- **Exercise instructions**
Read the data below. Every line holding the string "Locate" must be copied.

══ Supplied entries

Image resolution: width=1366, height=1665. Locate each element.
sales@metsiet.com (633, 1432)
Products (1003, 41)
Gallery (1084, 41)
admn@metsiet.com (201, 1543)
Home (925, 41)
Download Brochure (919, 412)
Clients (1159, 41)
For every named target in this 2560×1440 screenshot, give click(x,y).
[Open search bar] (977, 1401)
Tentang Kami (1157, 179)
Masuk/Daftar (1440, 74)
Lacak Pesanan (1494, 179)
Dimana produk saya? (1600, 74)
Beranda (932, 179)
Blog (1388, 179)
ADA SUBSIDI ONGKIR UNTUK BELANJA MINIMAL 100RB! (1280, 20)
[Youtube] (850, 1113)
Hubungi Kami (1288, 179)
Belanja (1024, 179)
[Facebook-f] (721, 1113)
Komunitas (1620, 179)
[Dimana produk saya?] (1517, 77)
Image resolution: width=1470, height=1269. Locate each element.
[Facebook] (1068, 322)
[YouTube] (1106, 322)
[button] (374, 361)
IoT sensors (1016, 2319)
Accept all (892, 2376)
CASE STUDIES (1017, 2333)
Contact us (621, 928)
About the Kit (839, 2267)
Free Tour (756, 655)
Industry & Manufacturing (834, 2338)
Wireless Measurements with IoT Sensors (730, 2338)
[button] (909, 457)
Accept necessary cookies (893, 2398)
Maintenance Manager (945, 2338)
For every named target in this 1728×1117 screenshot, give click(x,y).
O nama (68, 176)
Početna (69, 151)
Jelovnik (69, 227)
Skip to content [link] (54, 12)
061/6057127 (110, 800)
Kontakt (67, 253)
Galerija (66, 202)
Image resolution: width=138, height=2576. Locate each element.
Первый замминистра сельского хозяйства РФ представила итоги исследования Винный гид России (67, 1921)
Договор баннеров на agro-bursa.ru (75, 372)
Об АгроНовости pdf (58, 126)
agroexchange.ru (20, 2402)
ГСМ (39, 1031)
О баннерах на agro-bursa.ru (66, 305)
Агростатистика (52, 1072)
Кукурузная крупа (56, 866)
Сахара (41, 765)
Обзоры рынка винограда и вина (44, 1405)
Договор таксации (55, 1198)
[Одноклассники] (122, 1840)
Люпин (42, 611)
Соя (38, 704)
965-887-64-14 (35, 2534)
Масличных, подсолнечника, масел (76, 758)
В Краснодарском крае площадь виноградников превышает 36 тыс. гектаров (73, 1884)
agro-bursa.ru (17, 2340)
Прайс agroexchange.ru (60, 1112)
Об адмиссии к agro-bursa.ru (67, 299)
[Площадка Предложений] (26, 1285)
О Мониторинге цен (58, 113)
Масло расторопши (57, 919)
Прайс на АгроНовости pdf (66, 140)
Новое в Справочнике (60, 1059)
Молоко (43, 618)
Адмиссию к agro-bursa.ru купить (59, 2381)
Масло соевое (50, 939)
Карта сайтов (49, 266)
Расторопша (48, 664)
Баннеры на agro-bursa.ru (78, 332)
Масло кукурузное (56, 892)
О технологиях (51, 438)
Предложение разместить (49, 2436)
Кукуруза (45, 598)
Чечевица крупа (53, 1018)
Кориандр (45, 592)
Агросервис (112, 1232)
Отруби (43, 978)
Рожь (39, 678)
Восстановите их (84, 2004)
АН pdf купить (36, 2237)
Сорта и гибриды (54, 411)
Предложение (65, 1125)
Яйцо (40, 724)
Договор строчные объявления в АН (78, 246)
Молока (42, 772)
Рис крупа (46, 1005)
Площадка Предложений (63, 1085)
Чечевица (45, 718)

════

- **Output of the exercise**
Image resolution: width=1366, height=1665. Locate each element.
Image resolution: width=1470, height=1269. Locate each element.
Image resolution: width=138, height=2576. Locate each element.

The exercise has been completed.